Dairy and aged care reliant on migrants
Treasury said some New Zealand industries, including dairying and aged care, relied relatively heavily on low-to moderately-skilled migrant labour due to labour shortages.
"In these sectors, migrants can have long-term temporary status, but very little prospect of converting to permanent residence. These migrants have limited access to services in New Zealand for themselves and their families. Their children grow up essentially “as New Zealanders”, but with none of the associated rights because of their temporary status. In any particular year, a visa can be declined and migrant workers expected to leave the country," Treasury said.
"The status quo creates a number of risks, not least to New Zealand’s reputation as a nation that treats migrants fairly. When migration is genuinely temporary, most parties to the transaction accept that lower levels of entitlement are reasonable and make economic sense. However, longstanding temporary migrants without residence status integrate less well, which compromises social cohesion," it said.
"It appears likely that existing policy settings are supplying too many low-productivity workers, and failing to supply sufficient workers with skills that would have greater economic impact. While it is possible for some top tier migrants to enter New Zealand without a job offer, this process is neither easy, nor quick, nor available to the majority of very highly-skilled migrants Study-to-work thresholds should be recalibrated to ensure that the types of students granted residence after graduation are more likely to contribute to improved economic performance," Treasury said.

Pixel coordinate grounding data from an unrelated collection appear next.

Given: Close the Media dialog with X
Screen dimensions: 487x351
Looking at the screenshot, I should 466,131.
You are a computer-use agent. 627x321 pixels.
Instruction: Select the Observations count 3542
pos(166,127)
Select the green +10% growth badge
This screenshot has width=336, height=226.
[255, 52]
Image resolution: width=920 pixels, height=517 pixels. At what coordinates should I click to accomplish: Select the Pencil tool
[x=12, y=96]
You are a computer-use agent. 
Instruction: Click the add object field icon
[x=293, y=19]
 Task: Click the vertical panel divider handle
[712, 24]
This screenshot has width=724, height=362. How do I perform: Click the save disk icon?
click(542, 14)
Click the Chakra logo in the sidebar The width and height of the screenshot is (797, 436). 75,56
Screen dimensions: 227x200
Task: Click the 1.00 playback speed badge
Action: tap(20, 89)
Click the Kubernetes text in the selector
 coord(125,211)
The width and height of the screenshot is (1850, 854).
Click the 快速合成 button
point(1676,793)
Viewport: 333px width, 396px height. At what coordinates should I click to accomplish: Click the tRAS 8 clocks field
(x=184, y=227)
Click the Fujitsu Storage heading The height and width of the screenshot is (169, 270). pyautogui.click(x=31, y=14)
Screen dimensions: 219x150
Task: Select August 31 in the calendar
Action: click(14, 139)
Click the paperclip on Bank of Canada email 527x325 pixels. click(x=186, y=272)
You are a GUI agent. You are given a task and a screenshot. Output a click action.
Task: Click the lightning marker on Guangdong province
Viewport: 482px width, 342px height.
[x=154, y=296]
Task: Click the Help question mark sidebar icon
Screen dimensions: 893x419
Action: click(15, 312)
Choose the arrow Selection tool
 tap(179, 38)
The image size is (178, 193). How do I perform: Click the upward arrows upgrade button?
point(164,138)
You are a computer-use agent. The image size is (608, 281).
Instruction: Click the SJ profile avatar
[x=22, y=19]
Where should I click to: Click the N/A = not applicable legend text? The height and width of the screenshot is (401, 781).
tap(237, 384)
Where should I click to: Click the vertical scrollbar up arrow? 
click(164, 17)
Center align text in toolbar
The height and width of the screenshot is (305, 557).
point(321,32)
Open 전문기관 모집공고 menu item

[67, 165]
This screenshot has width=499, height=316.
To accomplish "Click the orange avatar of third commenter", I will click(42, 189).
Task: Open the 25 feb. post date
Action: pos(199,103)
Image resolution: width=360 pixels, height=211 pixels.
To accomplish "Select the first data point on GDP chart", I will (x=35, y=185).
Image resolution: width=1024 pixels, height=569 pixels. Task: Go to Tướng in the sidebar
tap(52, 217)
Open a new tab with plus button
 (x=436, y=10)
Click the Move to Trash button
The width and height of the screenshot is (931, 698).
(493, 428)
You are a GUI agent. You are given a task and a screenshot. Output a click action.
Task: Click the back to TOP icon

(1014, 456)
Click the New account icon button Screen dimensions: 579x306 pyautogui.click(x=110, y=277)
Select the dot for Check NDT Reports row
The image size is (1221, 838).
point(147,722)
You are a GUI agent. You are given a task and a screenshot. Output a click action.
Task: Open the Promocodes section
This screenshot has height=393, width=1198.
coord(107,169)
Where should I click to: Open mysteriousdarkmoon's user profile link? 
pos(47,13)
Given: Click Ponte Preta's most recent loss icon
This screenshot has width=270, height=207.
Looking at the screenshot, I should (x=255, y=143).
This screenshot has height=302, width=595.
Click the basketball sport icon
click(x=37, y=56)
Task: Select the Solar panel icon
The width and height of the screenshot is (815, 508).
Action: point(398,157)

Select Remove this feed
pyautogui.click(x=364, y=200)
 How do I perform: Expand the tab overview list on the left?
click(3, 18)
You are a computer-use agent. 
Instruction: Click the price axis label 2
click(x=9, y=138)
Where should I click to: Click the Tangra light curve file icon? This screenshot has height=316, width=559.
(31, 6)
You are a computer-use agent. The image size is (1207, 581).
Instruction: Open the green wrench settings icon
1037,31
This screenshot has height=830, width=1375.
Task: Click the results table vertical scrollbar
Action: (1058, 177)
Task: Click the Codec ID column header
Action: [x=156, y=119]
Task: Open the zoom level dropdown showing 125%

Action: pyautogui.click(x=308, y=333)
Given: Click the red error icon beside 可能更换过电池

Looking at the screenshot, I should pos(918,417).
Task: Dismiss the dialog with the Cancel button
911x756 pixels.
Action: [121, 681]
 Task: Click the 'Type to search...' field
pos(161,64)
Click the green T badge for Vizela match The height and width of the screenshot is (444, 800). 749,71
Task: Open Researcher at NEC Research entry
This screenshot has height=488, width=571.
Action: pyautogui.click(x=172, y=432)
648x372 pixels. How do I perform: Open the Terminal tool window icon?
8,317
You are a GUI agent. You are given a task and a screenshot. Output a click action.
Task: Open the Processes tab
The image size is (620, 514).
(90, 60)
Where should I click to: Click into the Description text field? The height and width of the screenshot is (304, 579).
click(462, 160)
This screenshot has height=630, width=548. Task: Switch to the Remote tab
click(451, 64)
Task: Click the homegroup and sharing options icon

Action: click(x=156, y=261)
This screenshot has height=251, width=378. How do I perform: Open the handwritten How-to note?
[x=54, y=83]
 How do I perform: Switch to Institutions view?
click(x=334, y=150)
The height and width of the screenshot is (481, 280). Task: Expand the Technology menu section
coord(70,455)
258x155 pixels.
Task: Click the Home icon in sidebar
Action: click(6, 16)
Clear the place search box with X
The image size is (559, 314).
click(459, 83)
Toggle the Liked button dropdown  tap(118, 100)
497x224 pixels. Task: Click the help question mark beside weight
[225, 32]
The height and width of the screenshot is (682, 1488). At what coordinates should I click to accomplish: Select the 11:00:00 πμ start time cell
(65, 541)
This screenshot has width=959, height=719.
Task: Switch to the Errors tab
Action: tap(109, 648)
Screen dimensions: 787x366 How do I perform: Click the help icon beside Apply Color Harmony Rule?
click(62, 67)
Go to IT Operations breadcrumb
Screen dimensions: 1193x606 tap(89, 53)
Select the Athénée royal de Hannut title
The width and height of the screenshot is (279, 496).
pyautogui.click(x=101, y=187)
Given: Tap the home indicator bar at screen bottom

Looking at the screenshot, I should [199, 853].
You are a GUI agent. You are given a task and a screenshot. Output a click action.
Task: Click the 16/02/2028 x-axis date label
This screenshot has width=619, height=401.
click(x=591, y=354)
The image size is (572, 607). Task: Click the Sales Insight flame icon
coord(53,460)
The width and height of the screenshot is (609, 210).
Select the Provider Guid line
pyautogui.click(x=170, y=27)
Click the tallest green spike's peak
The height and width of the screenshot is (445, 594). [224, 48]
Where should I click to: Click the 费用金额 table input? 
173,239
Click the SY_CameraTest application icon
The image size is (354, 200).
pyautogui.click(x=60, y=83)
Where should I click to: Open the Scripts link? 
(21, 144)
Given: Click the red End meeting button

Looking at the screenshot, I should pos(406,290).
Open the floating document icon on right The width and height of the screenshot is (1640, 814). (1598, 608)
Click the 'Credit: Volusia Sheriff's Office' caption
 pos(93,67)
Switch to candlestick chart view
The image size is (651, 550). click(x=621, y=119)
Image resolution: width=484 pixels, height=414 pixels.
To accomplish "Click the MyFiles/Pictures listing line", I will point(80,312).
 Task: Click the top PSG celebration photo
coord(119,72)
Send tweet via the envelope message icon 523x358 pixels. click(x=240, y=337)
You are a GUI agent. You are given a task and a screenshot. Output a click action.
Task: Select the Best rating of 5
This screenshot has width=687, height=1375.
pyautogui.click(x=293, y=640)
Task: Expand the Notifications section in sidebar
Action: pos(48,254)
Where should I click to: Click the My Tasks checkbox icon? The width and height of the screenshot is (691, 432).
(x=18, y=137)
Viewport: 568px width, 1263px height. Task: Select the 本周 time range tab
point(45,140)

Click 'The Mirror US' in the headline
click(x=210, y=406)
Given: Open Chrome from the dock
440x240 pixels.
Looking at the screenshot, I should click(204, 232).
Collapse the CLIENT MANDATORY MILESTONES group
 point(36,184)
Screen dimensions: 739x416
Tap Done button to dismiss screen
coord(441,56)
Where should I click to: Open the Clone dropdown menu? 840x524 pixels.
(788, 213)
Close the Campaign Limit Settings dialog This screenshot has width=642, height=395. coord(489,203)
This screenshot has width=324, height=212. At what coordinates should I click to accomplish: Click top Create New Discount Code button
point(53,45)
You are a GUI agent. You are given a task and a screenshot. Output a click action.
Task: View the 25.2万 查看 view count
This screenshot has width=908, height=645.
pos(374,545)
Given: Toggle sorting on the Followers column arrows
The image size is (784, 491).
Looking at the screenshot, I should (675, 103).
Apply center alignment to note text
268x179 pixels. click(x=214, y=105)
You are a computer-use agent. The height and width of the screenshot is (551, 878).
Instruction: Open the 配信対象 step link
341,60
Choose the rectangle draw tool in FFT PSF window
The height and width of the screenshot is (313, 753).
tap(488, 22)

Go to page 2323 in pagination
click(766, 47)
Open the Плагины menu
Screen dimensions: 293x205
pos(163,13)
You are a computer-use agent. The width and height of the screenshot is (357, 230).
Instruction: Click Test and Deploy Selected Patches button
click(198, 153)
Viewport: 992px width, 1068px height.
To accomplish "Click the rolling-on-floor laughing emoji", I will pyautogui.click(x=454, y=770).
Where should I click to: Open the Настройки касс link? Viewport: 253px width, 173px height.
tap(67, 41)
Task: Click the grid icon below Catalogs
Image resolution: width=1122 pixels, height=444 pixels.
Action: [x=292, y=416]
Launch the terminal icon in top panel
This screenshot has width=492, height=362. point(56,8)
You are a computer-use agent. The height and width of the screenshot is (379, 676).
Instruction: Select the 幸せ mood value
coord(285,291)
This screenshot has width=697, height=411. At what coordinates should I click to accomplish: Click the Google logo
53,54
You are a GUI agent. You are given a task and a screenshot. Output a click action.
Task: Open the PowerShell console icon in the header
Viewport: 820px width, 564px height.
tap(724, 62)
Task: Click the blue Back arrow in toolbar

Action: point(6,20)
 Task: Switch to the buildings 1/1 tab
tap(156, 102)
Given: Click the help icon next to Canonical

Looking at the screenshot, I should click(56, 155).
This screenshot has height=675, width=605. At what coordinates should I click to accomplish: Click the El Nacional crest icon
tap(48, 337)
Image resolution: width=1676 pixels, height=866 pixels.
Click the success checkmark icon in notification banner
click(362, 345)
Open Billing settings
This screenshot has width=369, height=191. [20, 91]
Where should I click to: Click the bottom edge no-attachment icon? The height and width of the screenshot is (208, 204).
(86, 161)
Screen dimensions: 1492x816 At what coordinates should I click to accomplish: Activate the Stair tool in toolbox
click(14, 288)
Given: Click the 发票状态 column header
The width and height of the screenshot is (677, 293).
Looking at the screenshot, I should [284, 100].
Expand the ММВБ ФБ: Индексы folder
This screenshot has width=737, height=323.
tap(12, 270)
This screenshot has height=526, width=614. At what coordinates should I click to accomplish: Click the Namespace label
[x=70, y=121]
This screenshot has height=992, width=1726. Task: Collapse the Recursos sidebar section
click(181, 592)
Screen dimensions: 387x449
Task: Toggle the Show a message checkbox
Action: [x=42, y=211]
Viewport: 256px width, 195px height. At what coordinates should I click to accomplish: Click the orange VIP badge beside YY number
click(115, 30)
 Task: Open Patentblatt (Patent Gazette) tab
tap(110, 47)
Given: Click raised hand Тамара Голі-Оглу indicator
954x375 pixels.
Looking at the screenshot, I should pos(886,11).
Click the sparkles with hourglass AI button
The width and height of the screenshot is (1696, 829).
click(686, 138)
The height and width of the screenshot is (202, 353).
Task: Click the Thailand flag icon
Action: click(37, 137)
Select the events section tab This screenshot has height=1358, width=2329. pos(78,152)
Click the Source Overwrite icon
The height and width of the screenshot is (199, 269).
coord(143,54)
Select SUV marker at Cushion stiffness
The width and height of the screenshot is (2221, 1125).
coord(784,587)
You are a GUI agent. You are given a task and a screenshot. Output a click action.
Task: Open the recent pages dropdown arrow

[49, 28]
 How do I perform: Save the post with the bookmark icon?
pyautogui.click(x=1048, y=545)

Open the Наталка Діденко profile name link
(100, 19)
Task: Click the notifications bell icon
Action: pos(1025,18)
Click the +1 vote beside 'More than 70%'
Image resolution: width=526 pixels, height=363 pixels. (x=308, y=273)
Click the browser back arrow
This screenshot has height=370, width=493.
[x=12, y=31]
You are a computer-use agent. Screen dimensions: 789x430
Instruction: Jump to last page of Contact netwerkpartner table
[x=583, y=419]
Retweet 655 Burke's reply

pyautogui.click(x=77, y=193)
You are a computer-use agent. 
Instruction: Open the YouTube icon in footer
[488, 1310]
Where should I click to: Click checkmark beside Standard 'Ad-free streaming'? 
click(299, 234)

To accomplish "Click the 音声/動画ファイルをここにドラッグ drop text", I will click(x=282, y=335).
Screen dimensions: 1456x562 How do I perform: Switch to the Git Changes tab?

"While the impacts on the export education industry need to be borne in mind, international comparisons suggest higher minimum achievement levels are warranted. Although detailed discussion of this issue is beyond the scope of this paper, New Zealand should continue to evaluate whether existing policy settings related to temporary entry (particularly for Working Holiday schemes and Silver Fern visas) could be more focused on the skills of migrants and the needs of businesses," it said.
"Some existing policy settings provide residence via skilled migration schemes streams to people who make a minimal contribution to economic performance, and may reduce GDP in per capita terms."
In a separate presentation, Treasury said it was possible that migrants were competing with and substituting for low-skill local labour.
"Also, the availability of low-skill migrant labour could be providing a ‘path of least resistance’ for low-productivity sectors of the economy," it noted.
"As a significant proportion of permanent and temporary labour migrants work in lower wage occupations, and recent trends show a relative decline in the skill level of permanent migrants. Migrants are meeting firm demands for labour and skills, but increasingly in low productivity growth industries and lower wage and skilled jobs," it said.
"Our current approach to selecting migrants may have encouraged reliance over time on lower-skilled labour in some parts of the economy. This may have been discouraging some firms from either increasing wages and working conditions or investing, either in training existing workforce or in capital."